Your patients trust you to deliver a precise diagnosis and to ward off any surprise billing. By evaluating insurance coverage, looking at common overbilling issues, and defining necessary tests, you can be sure your lab is practicing proper and ethical billing.
Aligning your dermatology practice with a lab contracted with a wide variety of insurance providers is paramount to serving your patients. With more than 900 health insurance companies offering coverage in the United States, it’s crucial to affiliate with a lab that meets the most common demands of the population in your area.
While clinics can access diverse insurance relationships by working with multiple labs, breaking up samples can be inefficient and lead to confusion. Labs will accept all incoming samples regardless of whether their insurance network covers them. This results in some patients receiving surprise bills from out-of-network labs that could use up their entire deductible. Even though patients can contact their insurance companies or the laboratories directly to negotiate lower invoices, these frustrations impact patient satisfaction and reflect poorly on your clinic.

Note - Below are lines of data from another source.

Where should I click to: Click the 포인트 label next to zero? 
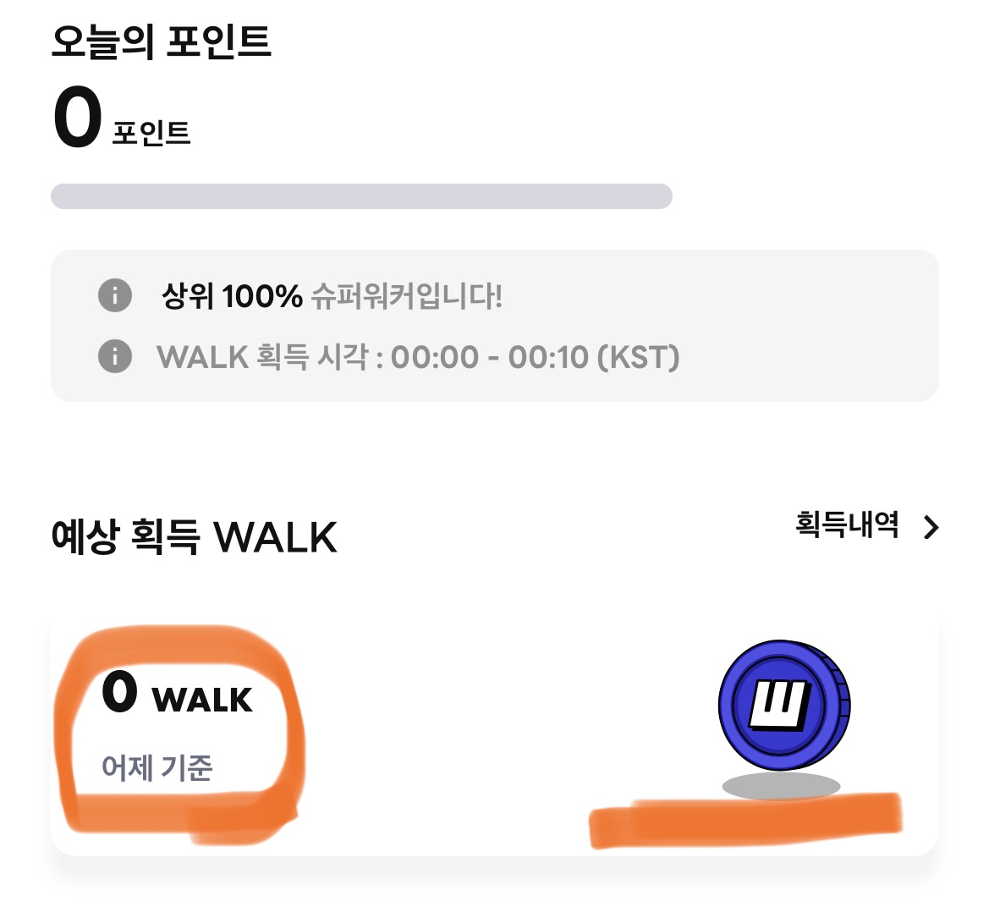click(149, 131)
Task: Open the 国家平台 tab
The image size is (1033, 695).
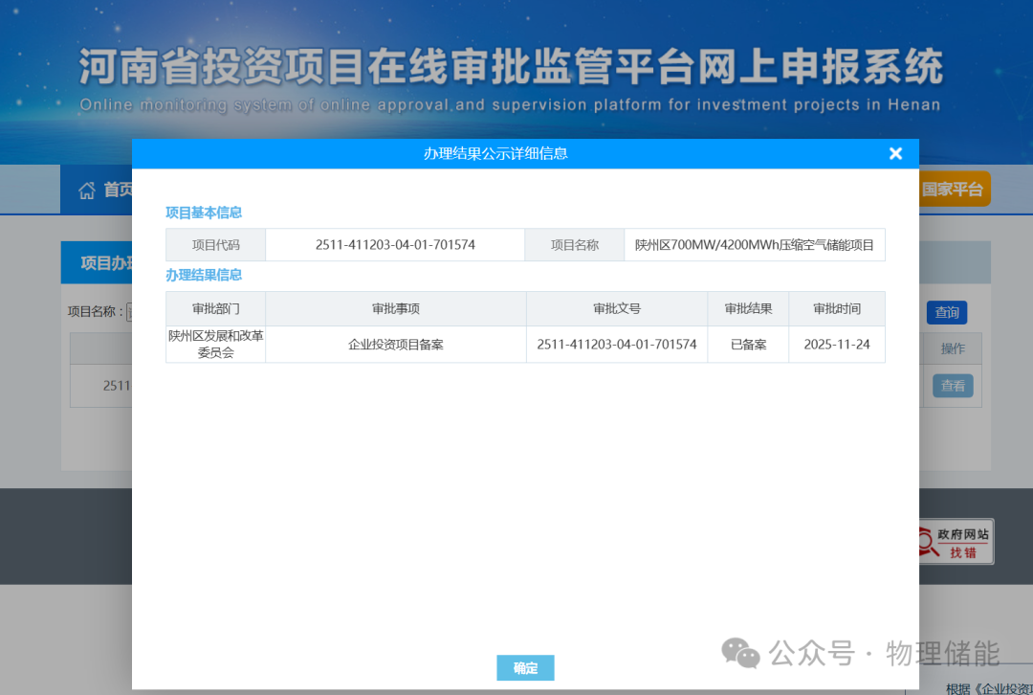Action: (953, 190)
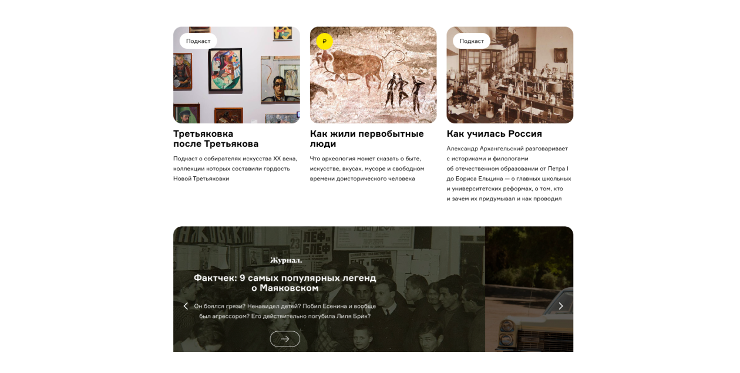The height and width of the screenshot is (373, 740).
Task: Click the Подкаст badge on Третьяковка card
Action: click(199, 41)
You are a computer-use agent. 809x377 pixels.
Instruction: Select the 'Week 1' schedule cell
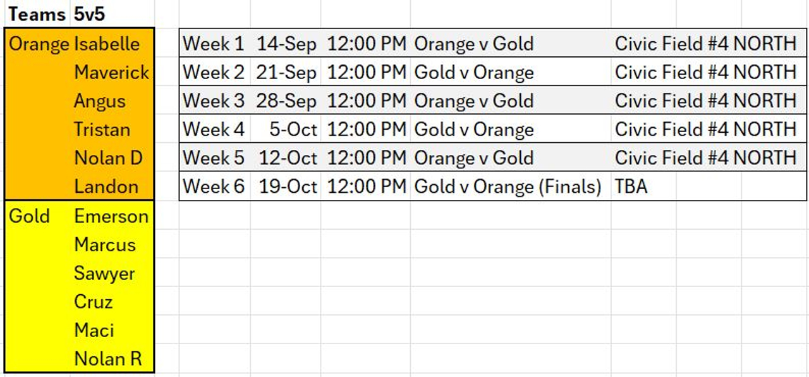click(213, 44)
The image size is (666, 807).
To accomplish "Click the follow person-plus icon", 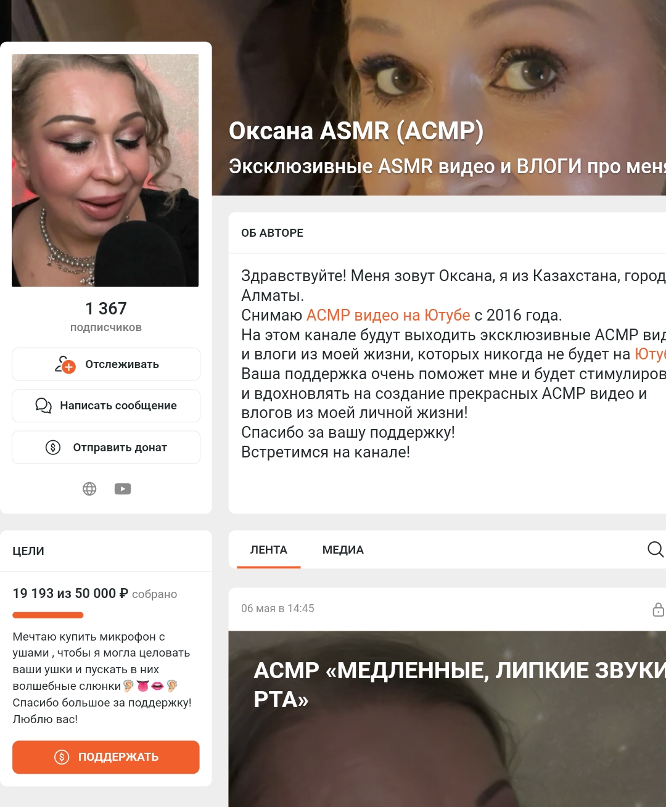I will click(x=65, y=364).
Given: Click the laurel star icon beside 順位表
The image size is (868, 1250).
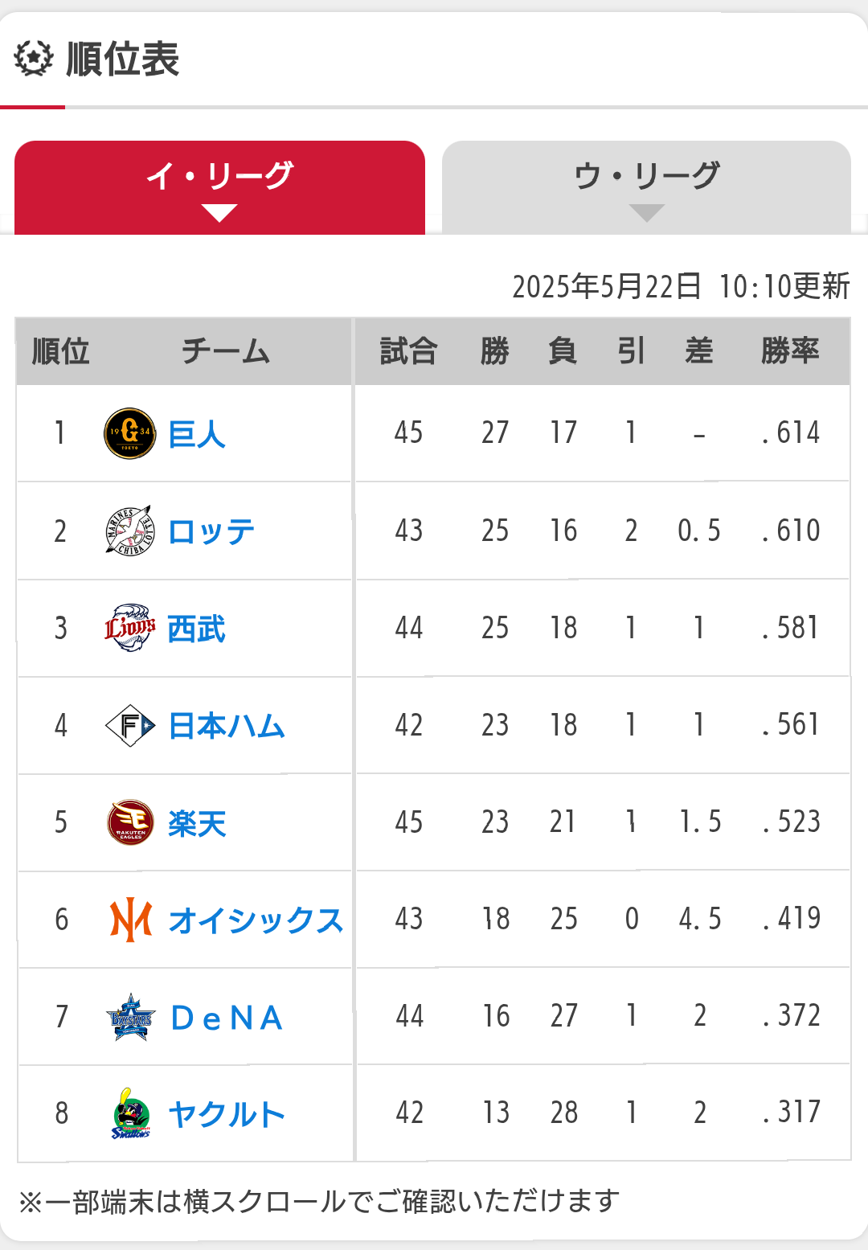Looking at the screenshot, I should tap(34, 59).
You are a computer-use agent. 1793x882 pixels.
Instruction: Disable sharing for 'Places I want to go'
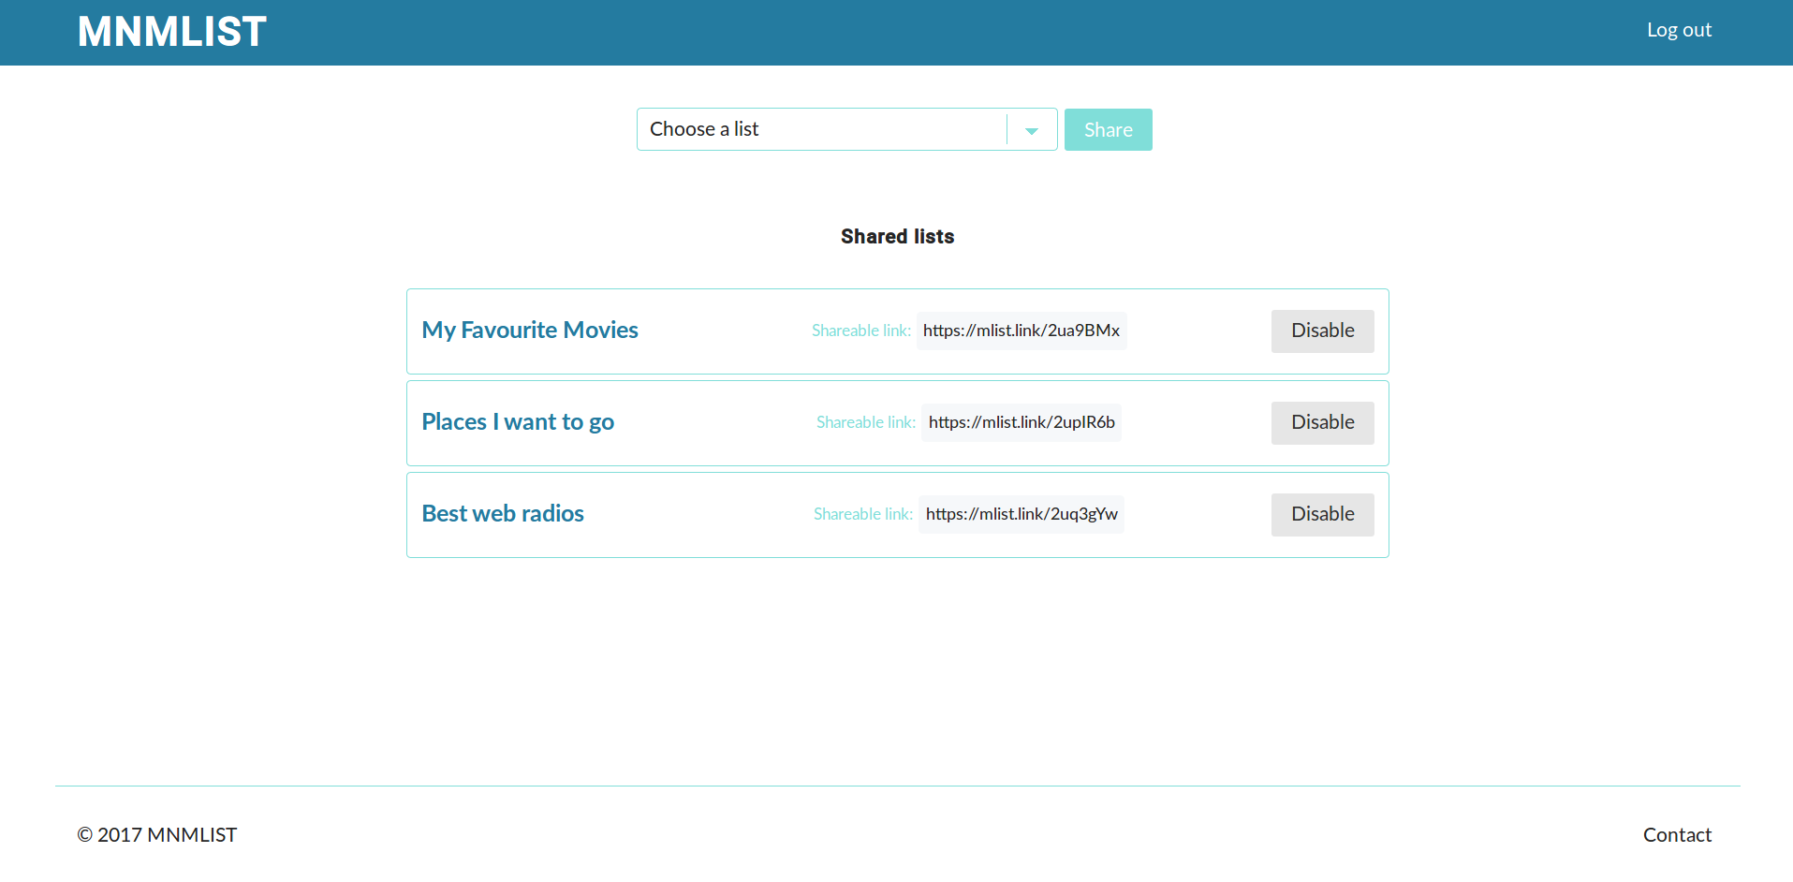pos(1322,422)
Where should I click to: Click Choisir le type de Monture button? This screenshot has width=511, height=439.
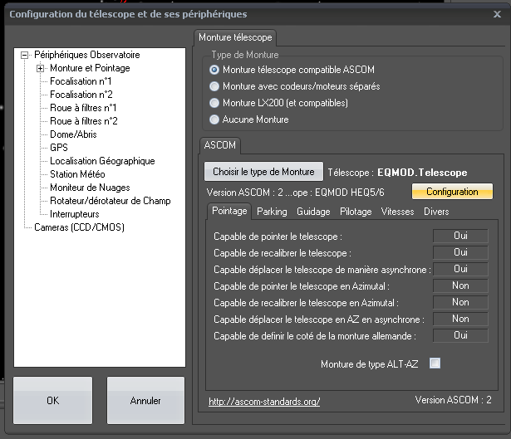pyautogui.click(x=263, y=172)
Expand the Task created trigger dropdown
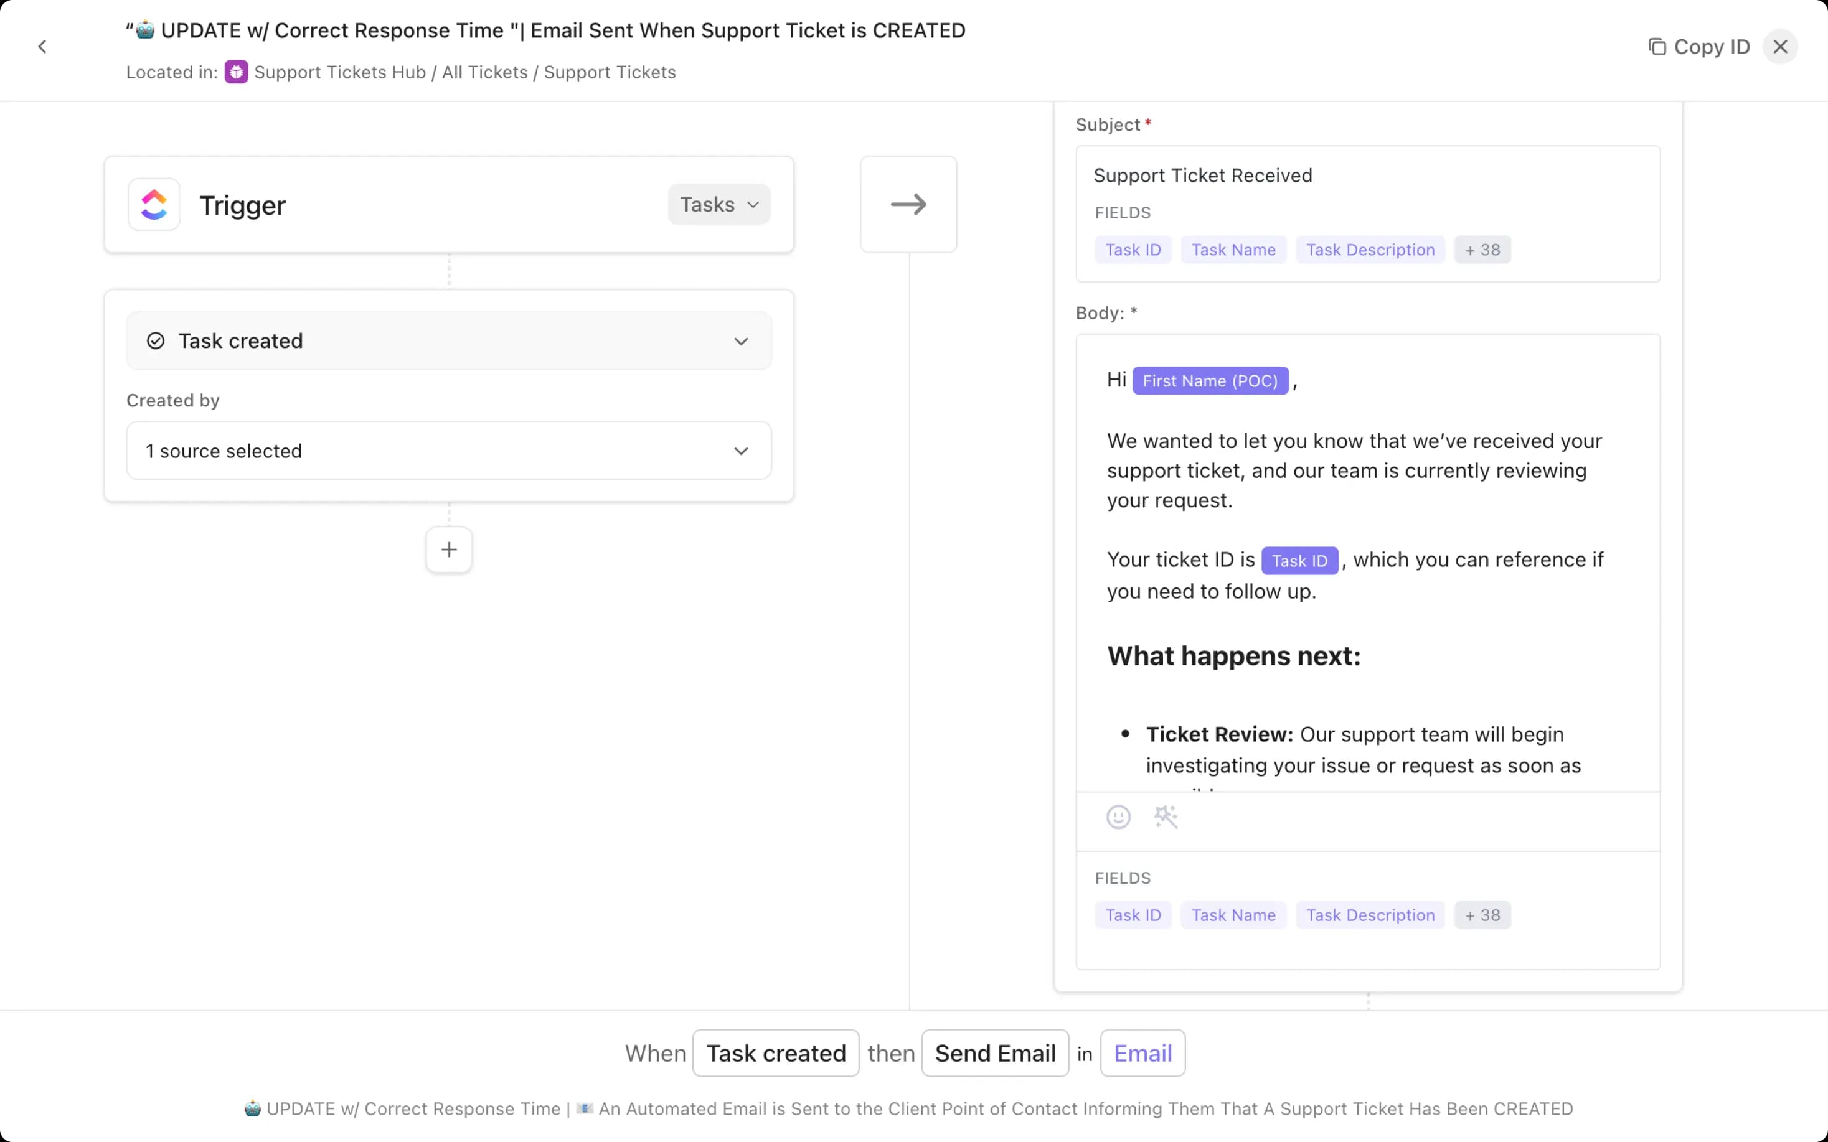1828x1142 pixels. 741,341
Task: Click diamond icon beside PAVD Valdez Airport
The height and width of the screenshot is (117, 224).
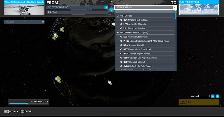Action: pyautogui.click(x=121, y=53)

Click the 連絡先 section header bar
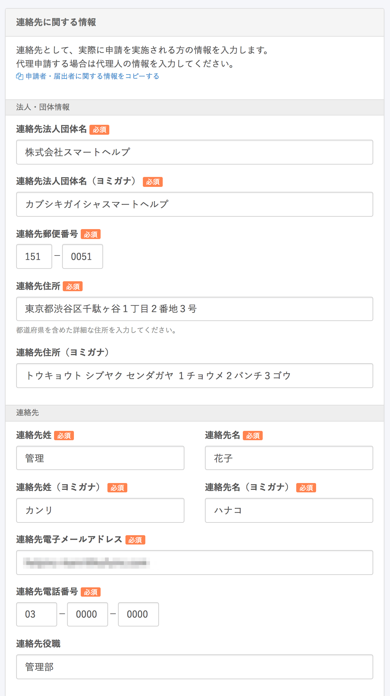[x=195, y=413]
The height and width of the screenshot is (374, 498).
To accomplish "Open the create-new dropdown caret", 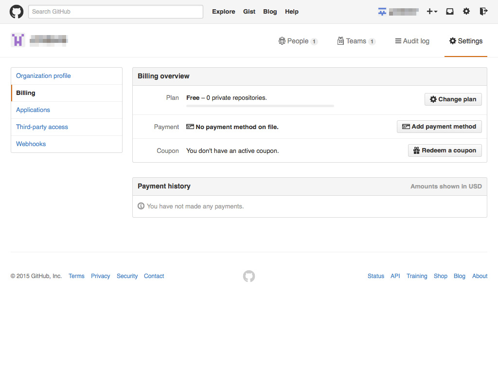I will point(435,11).
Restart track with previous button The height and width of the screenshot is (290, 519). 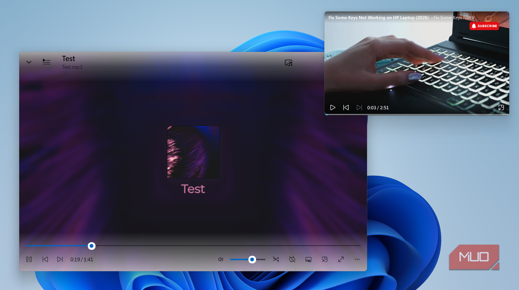point(45,259)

Safeguard your reputation by partnering with a dermatopathology lab that avoids overbilling or performing unnecessary tests. The costs of excessive medical testing and treatment in the United States is estimated to reach $200 billion annually. Different dermatopathologists and dermatopathology laboratories have different policies on ordering special stains and immunostains. Sometimes increased staining is unnecessary and results in increased bills to your patients. Laboratories that focus exclusively on dermatopathology typically optimize H&E staining for skin diseases, which decrease the utilization and need for immunostains and special stains. Hospital-based dermatopathology or laboratories that do not focus exclusively on dermatopathology sometimes do not optimize for this use case, which can result in increased staining and higher bills to your patients.
In 2014, many Medicare providers responded to growing overbilling concerns by issuing the local coverage determinations (LCD). The rule was designed to boost transparency and raise accountability, indicating that providers can no longer order reflex testing. Labs that violate these standards can be subject to Medicare audits and expensive fines.
It is up to the laboratory to determine which tests qualify as LCD-approved medical necessities. Dermatopathologists are expected to hold off on billing for costly stains unless documented and necessary. Because most diagnoses can be rendered without a special/immunostain, labs should no longer automatically order stains on cases, also known as reflex testing.
“Most skin lesions are diagnosed with routine H&E slides,” Medicare reports. “That is the case for most melanomas and other pigmented lesions as well. A minority of skin lesions require immunostains (e.g., atypical fibroxanthomas, Merkel cell lesions, lymphomas). Most common skin lesions (e.g., seborrheic keratosis) do not require IHC stains.”
The LCD provides clear guidelines when it comes to pathologists ordering additional tests:
- Tests must be medically necessary to reach a complete and accurate diagnosis.
- Results must be shared with—and used by—the treating physician/practitioner.
- Justification for tests must be documented in the pathologist’s report.
Partnering with a full-service dermpath lab like PathologyWatch that has a broad network of insurance coverage and doesn’t send surprise bills is a smart way to maintain your patients’ confidence and loyalty. Knowing what to look for when it comes to insurance coverage, understanding overbilling practices, and being aware of the LCD testing criteria can help you ensure your dermatopathology lab is billing appropriately.